Mit einem lachenden und einem traurigen Auge kamen die beiden Gruppen von der Rückrunde der Kür-Gruppe Liga in Sersheim zurück. Nach Hin- und Rückrunde steht fest, eine Gruppe steigt aus der Landesliga ab, die andere Gruppe steigt auf.

 

Die erfahrene Gruppe unter der Leitung von Nadine Klär hatte sich bereits in der Hinrunde in Graben-Neudorf mit zwei souverän geturnten Übungen mit hohen Schwierigkeiten ein komfortables Polster erturnt. Nun galt es den Vorsprung auszubauen und auch am zweiten Ligatag die volle Tabellenpunktzahl einzufahren. Allerdings musste die sonst vierköpfige Gruppe verletzungsbedingt auf Selina Bizer an diesem Tag verzichten. Beim Einturnen gestalteten Jasmin Schairer, Rebecca Müller und Selina Maierle kurzerhand die Übung auf eine Choreografie zu dritt um. Im ersten Durchgang war den Mädchen zwar deutlich anzusehen, dass sie mit der Umstellung zu kämpfen hatten, jedoch kamen sie ohne großen Fehler durch die Übung. Im zweiten Durchgang konnten die Mädchen nochmals ein drauf legen und zeigten eine sauber geturnte Choreografie. Die Gruppe konnte allerdings ihre Leistung in der dezimierten Gruppe schlecht einschätzen. „Ich musste noch nie so viel in einer Übung nachdenken“, so ein Mädchen der Gruppe. Umso mehr freuten sie sich, dass sie am Ende erneut ganz oben auf dem Treppchen standen. Sowohl die Rückrunde, als auch die Gesamtliga hatten sie mit 16 Tabellenpunkten souverän gewonnen und damit den Aufstieg in die Landesliga perfekt gemacht. Ebenfalls in die Landesliga aufgestiegen sind der TV Sersheim Jugend und der TV Mosbach beide mit 11 Tabellenpunkten.

 

Die Nachwuchsgruppe um Jasmin Schairer und Rebecca Müller dagegen hatte eine schwere Ausgangsposition.

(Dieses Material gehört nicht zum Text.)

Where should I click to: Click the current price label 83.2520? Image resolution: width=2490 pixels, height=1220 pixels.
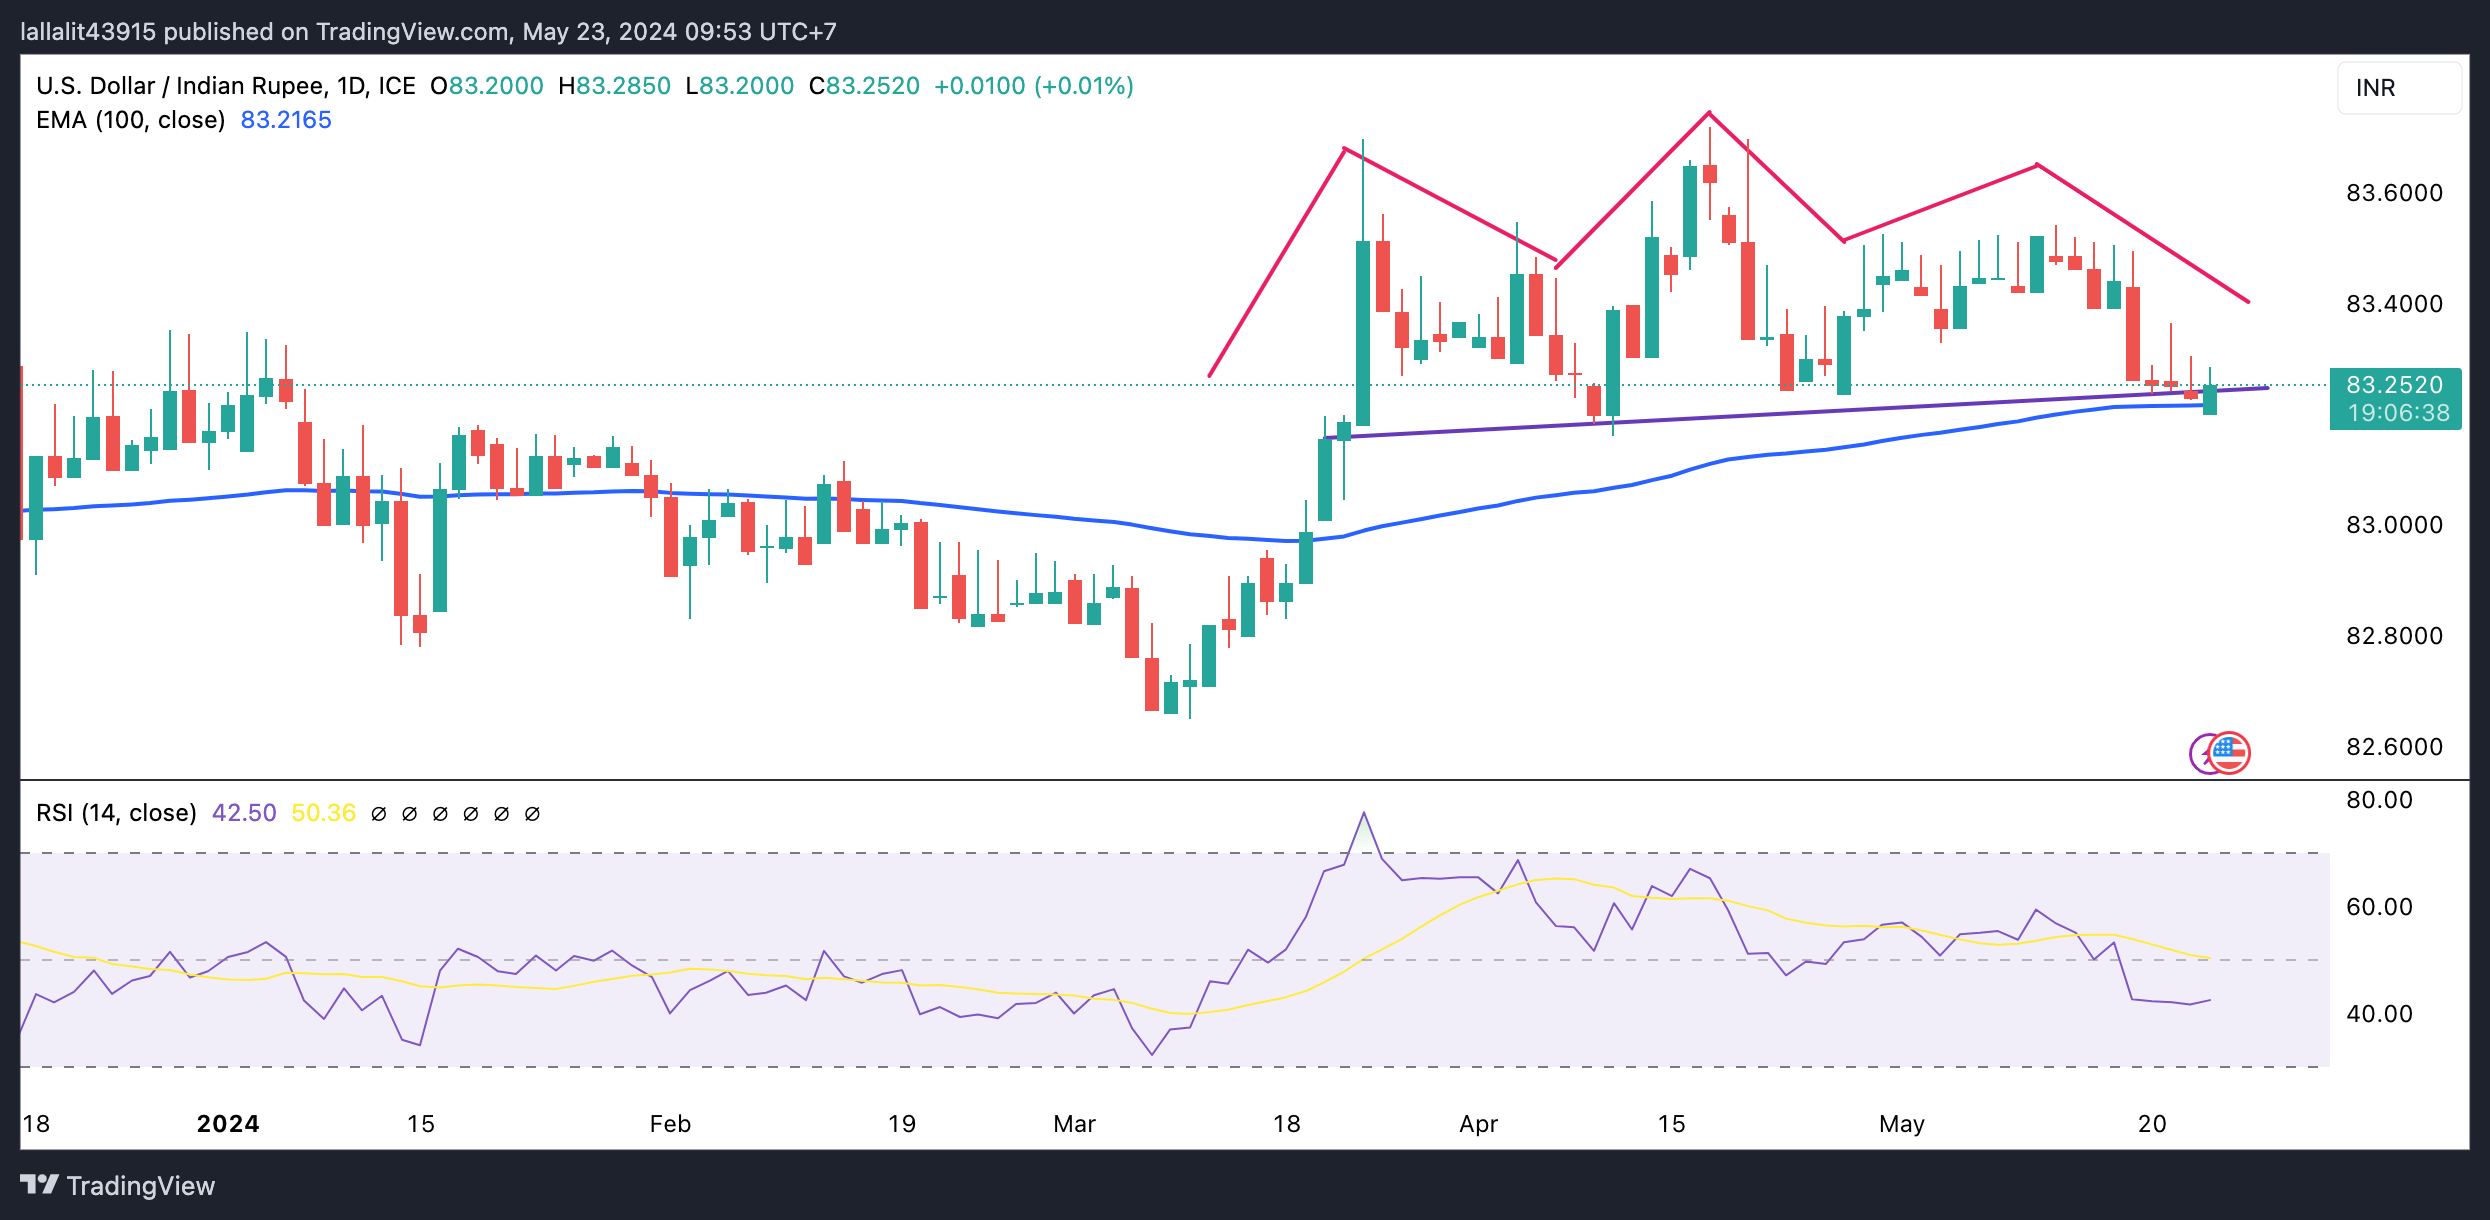[2394, 385]
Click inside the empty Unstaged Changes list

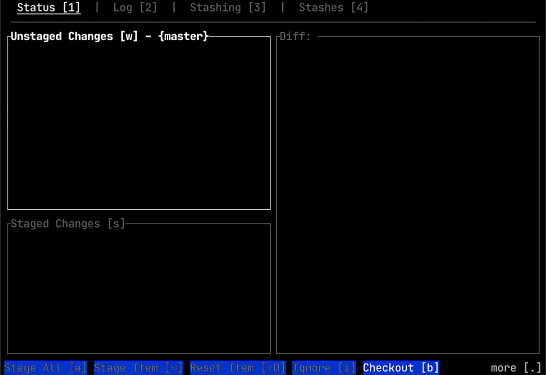[139, 125]
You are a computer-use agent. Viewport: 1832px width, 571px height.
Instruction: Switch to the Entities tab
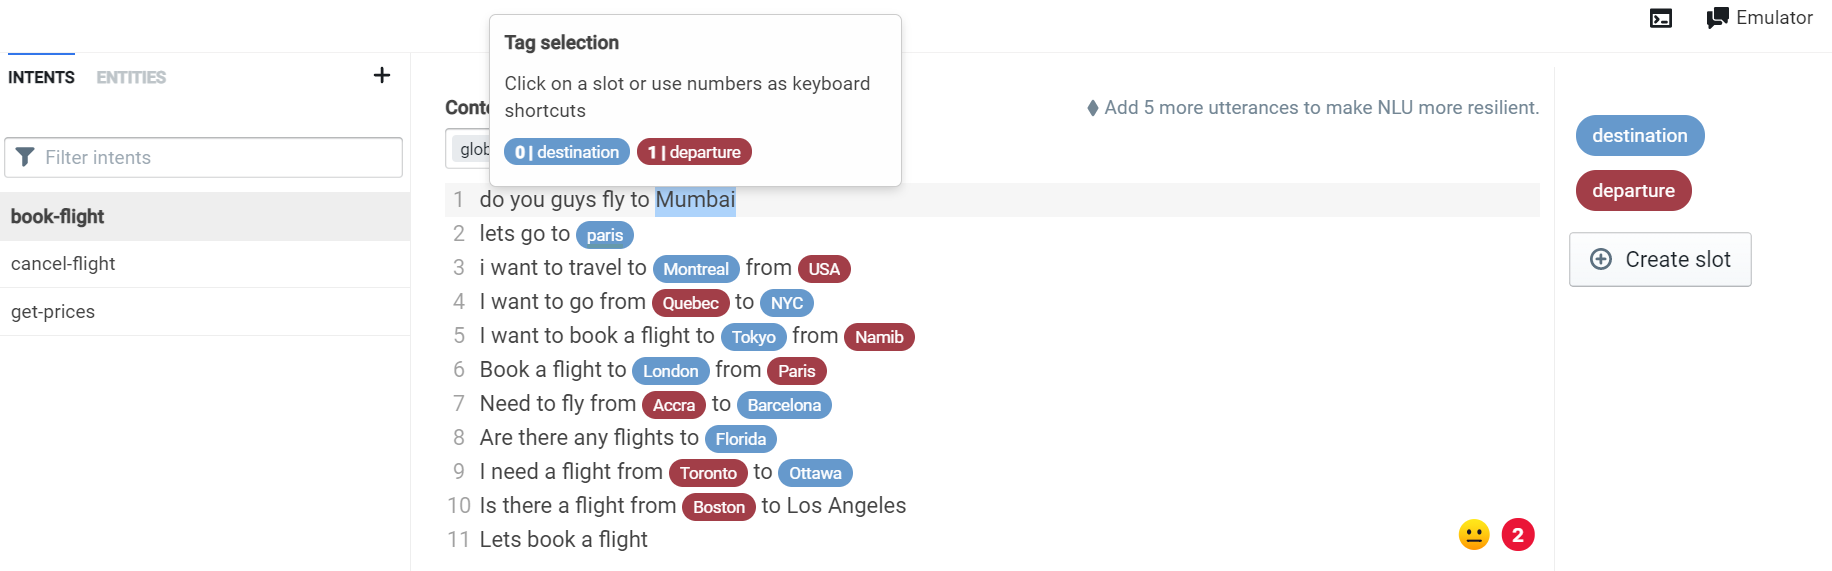point(131,77)
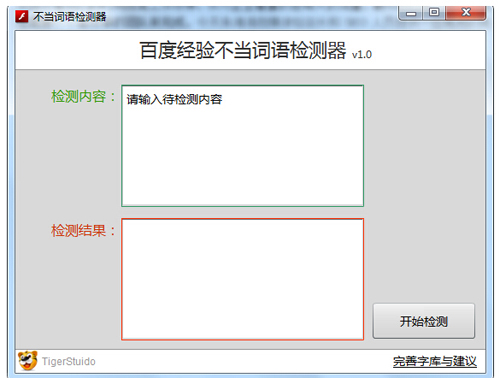Screen dimensions: 500x378
Task: Click inside the red-bordered 检测结果 box
Action: click(243, 279)

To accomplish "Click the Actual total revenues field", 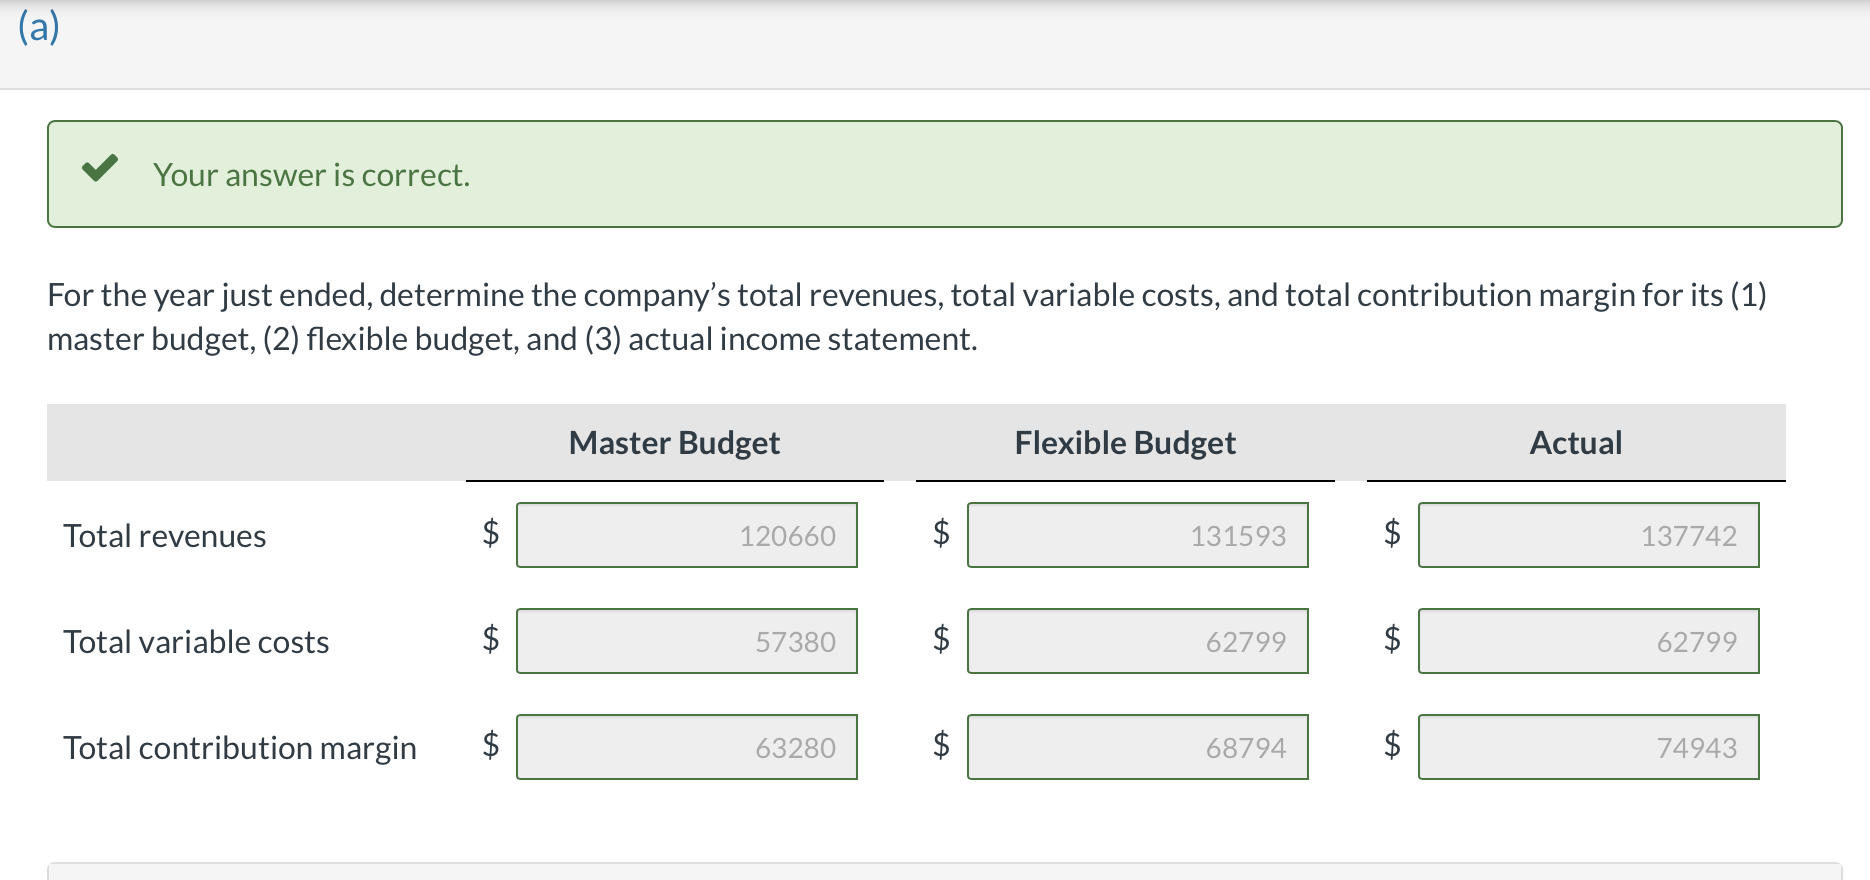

Als mit Abstand jüngste Gruppe in der Landesliga, konnten sie nur mit zwei perfekt geturnten Übungen und Fehler der anderen Gruppen auf den Verbleib in der Landesliga hoffen.  Doch leider erwischen die Mädchen keinen guten Tag und sowohl im ersten, als auch im zweiten Durchgang musste man durch Geräteverluste Punktabzüge in Kauf nehmen.  Am Ende erreichten sie, wie schon in der Hinrunde mit 21,666 Punkten den 4. Platz und standen damit als Absteiger in die Bezirksliga fest. Dennoch waren Leana Maierle, Vanessa Josipovic, Janina Alt, Janina Domani und Alisa Korn und auch die beiden Trainerinnen mit der Leistung zufrieden. So eine Gruppe muss erst über Jahre hinweg zusammen wachsen und die Schwierigkeiten erhöhen.

 

Während die erfahrene Gruppe nun in zwei Wochen ihren Jahreshöhepunkt beim Deutschland Cup in Berlin haben und nochmals, hoffentlich wieder zu viert, fleißig trainieren müssen, kann die Nachwuchsgruppe sich nun bereits auf andere Wettkämpfe konzentrieren und mit dem Handgerät Keulen eine neue Gruppenchoreografie beginnen.